Make your disadvantage an advantage
Sometimes an obstacle -- even one in the form of a towering defenseman -- is an opportunity.
"I try to use my size to my advantage -- spin off of hits," Zuccarello said. "A disadvantage obviously is this: You have some big guys in front of the net, you have to fight for position. Vision is not really a problem. If there is a guy in front of me, I'll just look underneath him."
Tune out the haters
Zuccarello might be the shortest skater on the Rangers -- and most every other team he has been on -- but he plays with a giant-sized passion.
"Every day almost, since I grew up, I heard I was small," he said. "I was a small kid, and there were a lot of big kids. I was always a decent hockey player, but everyone grew so fast, so I was kind of the small one. And everyone thought, 'He's not going to be anything. Everyone else is too big.'
"I got a little bit older, and I got a little bit stronger. I came up in Norway, and everyone thought I was too small to play with adults. When I got to Sweden, everyone thought I was too small to play there, and then the same thing here."
Look at him now.
Remember that goals can be fluid
Every player says his dream has always been to suit up for the NHL. But not Zuccarello.
"I kind of reached my goal when I played in Sweden," he said. "That was my dream.
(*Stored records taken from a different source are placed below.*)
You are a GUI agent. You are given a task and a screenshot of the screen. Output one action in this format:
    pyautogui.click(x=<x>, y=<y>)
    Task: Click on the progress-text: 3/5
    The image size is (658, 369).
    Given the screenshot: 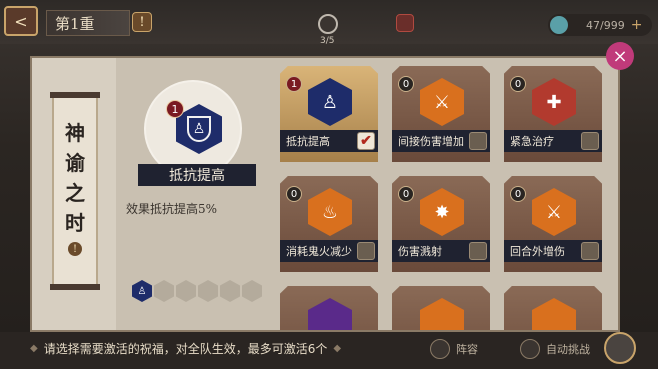 What is the action you would take?
    pyautogui.click(x=328, y=41)
    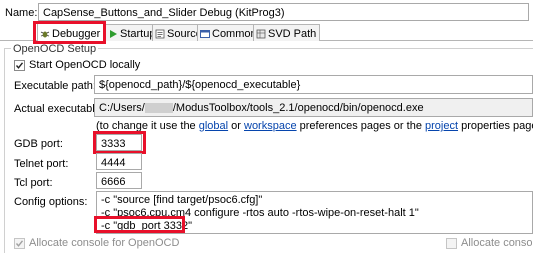  Describe the element at coordinates (160, 34) in the screenshot. I see `source-icon` at that location.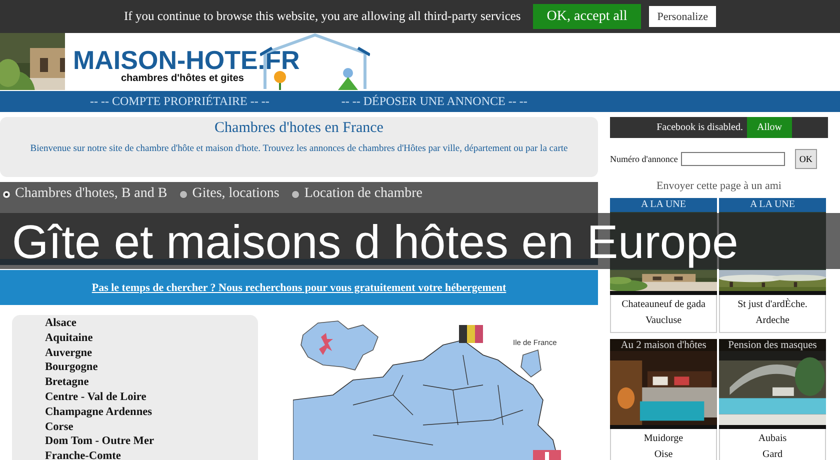  What do you see at coordinates (152, 338) in the screenshot?
I see `region-link: Aquitaine` at bounding box center [152, 338].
I never thought I would be able to play here. I guess it was always a dream in the back [of my mind], but it was never something that I thought about or hoped to do. It was more like a thing that's so far away."
His first inkling that he was good enough to compete in the world's top league came when he excelled for Norway in the 2010 Olympic Games.
"When I first heard about [NHL teams having interest in me], it was a really big deal for me," he said. "After the Olympics in Vancouver, that was the first time I heard about it. And I just thought, 'That's pretty cool.' So that was my new dream, my new goal."
Find your niche
When Zuccarello first made the New York roster, it was essentially as a shootout specialist. Then-coach John Tortorella loved using Zuccarello in the skills competition, even if he didn't yet trust him with hefty game minutes.
"I don't know if it was something I worked that much on or wanted to be only known for," Zuccarello said. "I did spend a lot of hours [growing up] on the pond trying new skills. If I score a goal, and it helps my team win, I love it."
Hockey isn't a big deal in Norway, so as a kid, Zuccarello played plenty of other sports. He credits that with helping him become well-rounded.
"To stay in shape during the summer, I like to do other sports," he said. "I play soccer, and I also like to do fun stuff, like floorball or something that you can have fun with."
But he draws the line at distance running.
"Running 10 miles? That's not fun for me," he said. "Some people run or do the bike, but I don't like that. We do inside hockey with a ball, play soccer inside or outside, stuff like that. That's how I grew up working out, so that's how I do it now."
Zuccarello hears from plenty of other people -- including kids -- who have been told they're too small to go far in sports. His advice is borne of his own experience.
"It's got to be fuel when people tell you you can't do anything or you can't make it," he said. "So work hard. Try to work harder than the bigger guys. And be patient. If you're 12 or 13 or 14 ... people grow differently. Someone else might grow big and strong, and sometimes you'll feel like you can't do what you want to do. But keep working hard. It's going to even out in the end. And have fun. That's my biggest thing: Always have fun."